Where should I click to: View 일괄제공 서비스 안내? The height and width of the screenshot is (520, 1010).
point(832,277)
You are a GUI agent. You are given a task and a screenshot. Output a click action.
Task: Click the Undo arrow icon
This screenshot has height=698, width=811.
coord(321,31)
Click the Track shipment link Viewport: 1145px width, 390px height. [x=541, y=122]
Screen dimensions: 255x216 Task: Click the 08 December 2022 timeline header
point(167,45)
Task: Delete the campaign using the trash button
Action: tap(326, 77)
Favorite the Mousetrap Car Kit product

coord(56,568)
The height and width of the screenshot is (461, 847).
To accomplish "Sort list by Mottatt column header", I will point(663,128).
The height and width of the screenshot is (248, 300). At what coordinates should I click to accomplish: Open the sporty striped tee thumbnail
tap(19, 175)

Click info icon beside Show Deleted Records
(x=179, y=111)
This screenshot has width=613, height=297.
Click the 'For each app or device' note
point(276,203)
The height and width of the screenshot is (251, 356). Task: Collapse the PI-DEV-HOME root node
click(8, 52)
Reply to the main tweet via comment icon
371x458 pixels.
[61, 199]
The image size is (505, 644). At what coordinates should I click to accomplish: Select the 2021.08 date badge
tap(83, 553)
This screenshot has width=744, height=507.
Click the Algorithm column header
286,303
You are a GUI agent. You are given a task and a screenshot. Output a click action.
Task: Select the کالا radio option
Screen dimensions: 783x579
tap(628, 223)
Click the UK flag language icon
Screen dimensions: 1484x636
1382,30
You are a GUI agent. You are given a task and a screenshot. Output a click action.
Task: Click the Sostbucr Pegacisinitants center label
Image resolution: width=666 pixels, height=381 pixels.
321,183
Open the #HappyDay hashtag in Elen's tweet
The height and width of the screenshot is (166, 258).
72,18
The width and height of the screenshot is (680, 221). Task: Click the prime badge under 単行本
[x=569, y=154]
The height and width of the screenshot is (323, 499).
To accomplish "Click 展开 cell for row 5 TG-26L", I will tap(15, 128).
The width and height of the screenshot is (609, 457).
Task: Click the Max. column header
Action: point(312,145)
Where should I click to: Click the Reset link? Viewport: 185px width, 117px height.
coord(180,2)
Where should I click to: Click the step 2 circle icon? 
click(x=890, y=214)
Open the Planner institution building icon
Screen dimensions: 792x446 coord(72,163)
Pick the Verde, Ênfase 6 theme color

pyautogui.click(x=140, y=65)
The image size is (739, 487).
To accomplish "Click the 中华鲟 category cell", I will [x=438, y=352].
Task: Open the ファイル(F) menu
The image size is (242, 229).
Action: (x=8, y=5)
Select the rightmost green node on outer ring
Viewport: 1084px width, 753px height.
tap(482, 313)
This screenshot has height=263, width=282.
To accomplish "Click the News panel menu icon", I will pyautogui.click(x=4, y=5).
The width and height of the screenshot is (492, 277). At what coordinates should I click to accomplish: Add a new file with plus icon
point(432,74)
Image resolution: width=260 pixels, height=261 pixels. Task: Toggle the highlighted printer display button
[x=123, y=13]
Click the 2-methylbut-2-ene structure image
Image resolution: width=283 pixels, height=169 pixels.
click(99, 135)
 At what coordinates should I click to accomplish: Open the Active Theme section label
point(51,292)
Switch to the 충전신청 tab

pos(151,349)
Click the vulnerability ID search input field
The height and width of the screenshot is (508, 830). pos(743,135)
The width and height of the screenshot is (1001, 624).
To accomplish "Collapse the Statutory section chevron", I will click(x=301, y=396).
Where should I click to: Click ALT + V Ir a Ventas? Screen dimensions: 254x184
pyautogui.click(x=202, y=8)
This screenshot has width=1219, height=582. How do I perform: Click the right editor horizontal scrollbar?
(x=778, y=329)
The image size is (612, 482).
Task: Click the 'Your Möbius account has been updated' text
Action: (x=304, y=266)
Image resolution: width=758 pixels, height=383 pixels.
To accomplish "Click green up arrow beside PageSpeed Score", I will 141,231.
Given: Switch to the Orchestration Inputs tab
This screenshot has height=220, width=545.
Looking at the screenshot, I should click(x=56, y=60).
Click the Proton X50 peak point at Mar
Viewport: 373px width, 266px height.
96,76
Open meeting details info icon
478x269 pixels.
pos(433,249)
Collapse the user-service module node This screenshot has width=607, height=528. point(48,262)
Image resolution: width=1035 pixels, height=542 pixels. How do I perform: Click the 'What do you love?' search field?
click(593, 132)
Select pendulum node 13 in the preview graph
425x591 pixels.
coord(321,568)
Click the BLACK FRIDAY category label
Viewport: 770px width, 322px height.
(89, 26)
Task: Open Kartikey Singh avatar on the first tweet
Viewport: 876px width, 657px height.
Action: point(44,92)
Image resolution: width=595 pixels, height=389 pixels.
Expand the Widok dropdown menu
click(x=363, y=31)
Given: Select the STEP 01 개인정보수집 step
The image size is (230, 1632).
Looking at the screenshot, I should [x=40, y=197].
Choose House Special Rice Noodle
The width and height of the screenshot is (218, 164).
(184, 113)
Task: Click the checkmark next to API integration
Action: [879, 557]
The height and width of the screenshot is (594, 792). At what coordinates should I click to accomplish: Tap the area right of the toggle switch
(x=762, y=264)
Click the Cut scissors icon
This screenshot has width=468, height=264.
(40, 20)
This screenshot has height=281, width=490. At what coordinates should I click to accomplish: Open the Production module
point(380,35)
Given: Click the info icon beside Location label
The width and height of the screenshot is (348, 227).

- **Work required**: Restate, please, word for word the span of records running from the first line to the line bearing "Task: Select the کالا radio option", both included, and nothing outside it.

- **Exercise output**:
Where should I click to: View 일괄제공 서비스 안내? The height and width of the screenshot is (520, 1010).
point(832,277)
You are a GUI agent. You are given a task and a screenshot. Output a click action.
Task: Click the Undo arrow icon
This screenshot has height=698, width=811.
coord(321,31)
Click the Track shipment link Viewport: 1145px width, 390px height. [x=541, y=122]
Screen dimensions: 255x216 Task: Click the 08 December 2022 timeline header
point(167,45)
Task: Delete the campaign using the trash button
Action: tap(326, 77)
Favorite the Mousetrap Car Kit product

coord(56,568)
The height and width of the screenshot is (461, 847).
To accomplish "Sort list by Mottatt column header", I will point(663,128).
The height and width of the screenshot is (248, 300). At what coordinates should I click to accomplish: Open the sporty striped tee thumbnail
tap(19, 175)

Click info icon beside Show Deleted Records
(x=179, y=111)
This screenshot has width=613, height=297.
Click the 'For each app or device' note
point(276,203)
The height and width of the screenshot is (251, 356). Task: Collapse the PI-DEV-HOME root node
click(8, 52)
Reply to the main tweet via comment icon
371x458 pixels.
[61, 199]
The image size is (505, 644). At what coordinates should I click to accomplish: Select the 2021.08 date badge
tap(83, 553)
This screenshot has width=744, height=507.
Click the Algorithm column header
286,303
You are a GUI agent. You are given a task and a screenshot. Output a click action.
Task: Select the کالا radio option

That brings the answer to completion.